Arrrrrrrgh. Every time I read "just a theory", I die a little inside. There is no such thing as "just" a theory. Being a theory means having met a certain standard of evidence and falsifiability.

Anyway. Let's run this through the Pathological Science checklist, shall we?
  • The maximum effect that is observed is produced by a causative agent of barely detectable intensity, and the magnitude of the effect is substantially independent of the intensity of the cause.
  • The effect is of a magnitude that remains close to the limit of detectability, or many measurements are necessary because of the very low statistical significance of the results.
  • There are claims of great accuracy.
  • Fantastic theories contrary to experience are suggested.
  • Criticisms are met by ad hoc excuses. [can't be bothered to see how Mr Bem responds to his critics]
  • The ratio of supporters to critics rises and then falls gradually to oblivion. [likewise]
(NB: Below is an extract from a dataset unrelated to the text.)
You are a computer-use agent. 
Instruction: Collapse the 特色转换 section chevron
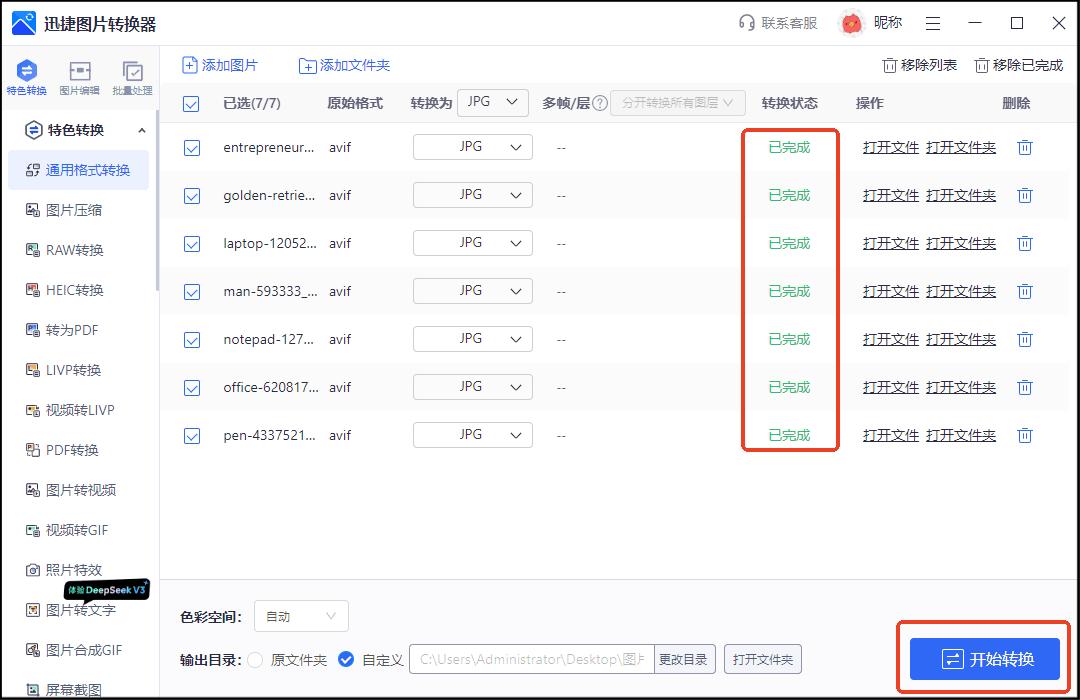[141, 130]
Anyway. Here's some more reading:
http://www.talyarkoni.org/blog/2011/01/ ... lly-wrong/


Yes; I feel the same way when people argue that evolution is "just a theory," and they don't believe it. I usually counter by saying that Newton's "Law of Gravity" is just a theory and suggest they disbelieve it real, real hard and see if they can fly.

Too many people don't understand what "theory" means to scientists. The common belief of what theory means is actually closer to "hypothesis." The other complaint I hear about scientists is that they keep chaning their minds every time they run an experiment. Well, yeah--that's the point. New data either substantiates or refutes parts of a theory. Generally, a theory has several possible interpretations, and experiments are devised to determine which, if any, interpretation is valid. As you get more data, you refine your theory. It's like the question "Is a photon a particle or a wave?" Experiments were run, and the answer was "it depends." There are several ways to interpret the results of these experiments, and all are valid in some circumstances, and none are privelaged to be called "absolute truth." There are no physical laws. There are simply observations and interpretations. Newton's Law of Universal Gravitation states that an attractive force (as opposed to an ugly force?) equal to gMm/r²; General Relativity says that mass warps space. Which one is true? Both.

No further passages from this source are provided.